If you use a smart phone, tablet, or any other device that uses apps, do yourself a favor and start to show some concern here. Here’s what you need to do to see how out of control data collection is:

1. Pick the name of a big box store. Make sure it isn’t already an app you have installed on your device.
2. Go into the app store on your device and search for that big box store app.
3. When you find it, read the details of the app permissions. Sometimes you have to touch to install in order to see these permissions. Don’t install it, just read. And read. And read.

Now, you decide if you think the app really needs those permissions. I’ve posted a screen shot below of a popular one. This store needs access to your phone and call logs? The last calls you’ve made? To read your contacts and calendar? Names of connected Wi-Fi devices? Whether a call is active and the remote number connected by the call? Why? Yet, millions of users voluntarily give up this data. Store apps, education apps, game apps … they all want data. And lots of it. Heck, even Plants v. Zombies wants to know if your phone is in a call and the remote number connected by the call. That means when your mom, who doesn’t have a smart phone calls you on yours while you are playing the game, her phone number could be sent to the game manufacturer, EA Inc. No one even questions this nonsense?


Ask yourself if the once a month free coffee you get from the app is worth giving up tons of personal data details from your device including the details of those you may be interacting with on said device. We literally have no idea what is happening with all these newly created data points. Will the data that indicates you ‘check-in’ to a lot of local drinking establishments someday make it’s way to your health insurance provider? When you are using the Maps app in combination with GPS enabled, is data going to one day be sent to your state’s DMV or police department to let them know how fast you drive? If you are ok with this, fine. That’s your call and I will work hard to make sure that data is not misused while you sip your coffee and drive fast.
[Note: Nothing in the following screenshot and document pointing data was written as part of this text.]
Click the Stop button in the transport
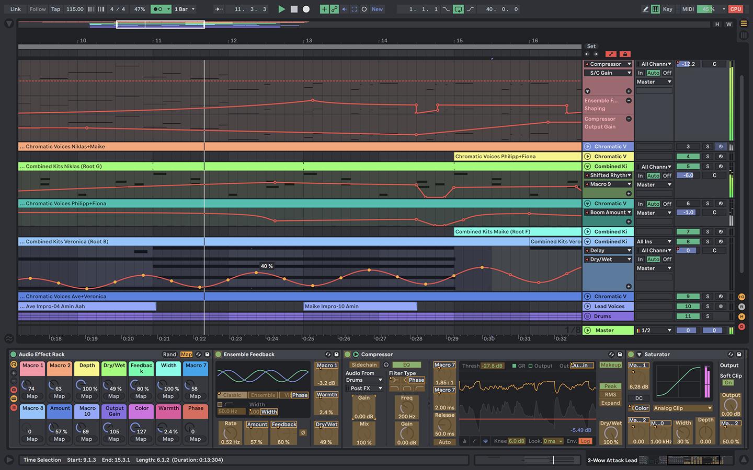The height and width of the screenshot is (470, 753). point(294,9)
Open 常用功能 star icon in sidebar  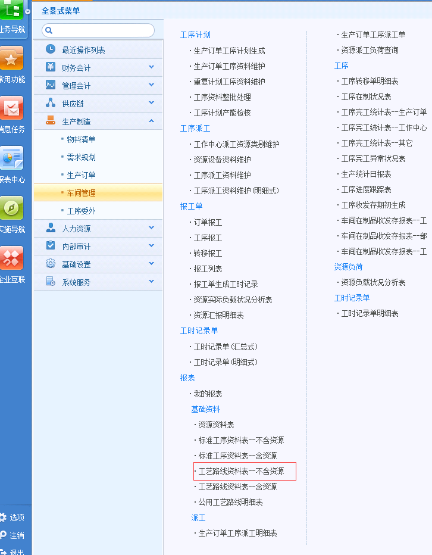click(11, 58)
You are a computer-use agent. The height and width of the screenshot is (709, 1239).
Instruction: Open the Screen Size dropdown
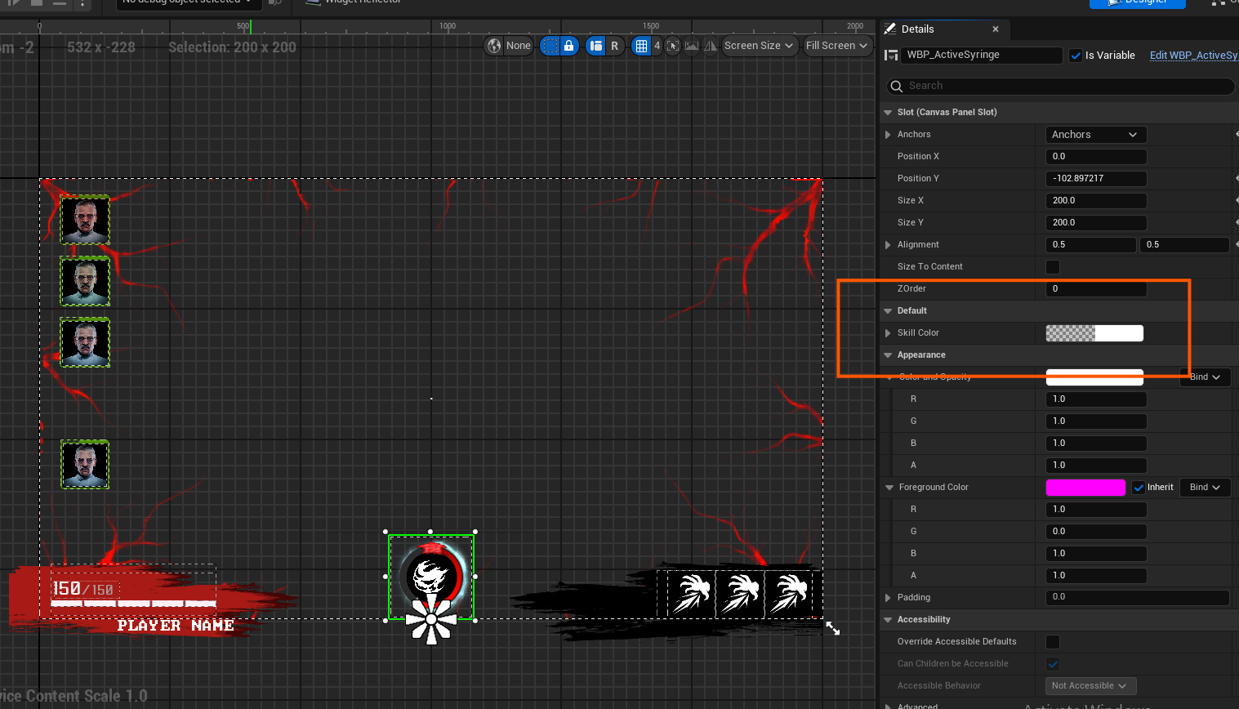[x=759, y=46]
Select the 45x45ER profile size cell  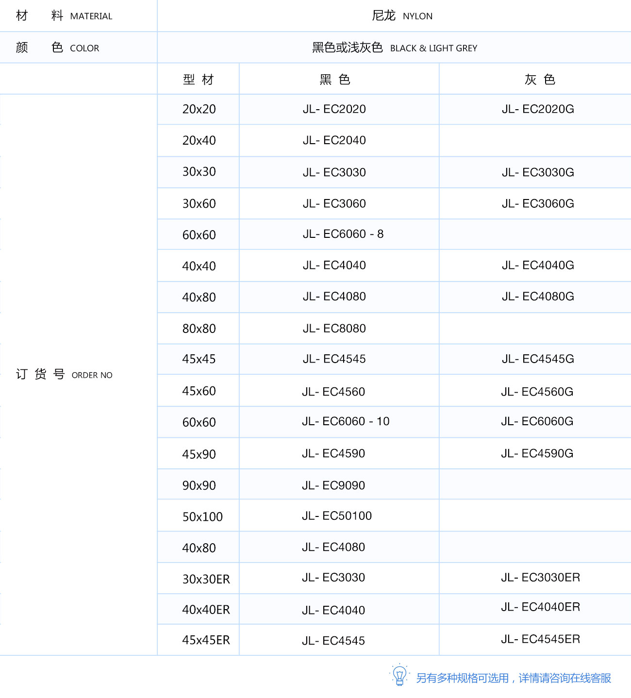pos(206,640)
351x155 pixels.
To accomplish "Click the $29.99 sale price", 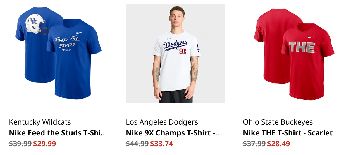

If you aren’t fine with this, great. Join the fight to #ProtectData, especially the data of educators, their students, and their families.

Schools and educators need to step up and start to ask more questions. Stop the rush to get the device and apps and start to figure out why you need them and what you hope to accomplish with them. Review Terms of Service agreements and stop skipping past them. Check app permissions and ask app creators why they have a need for such device access. Find alternatives. Protect student, educator, and family data.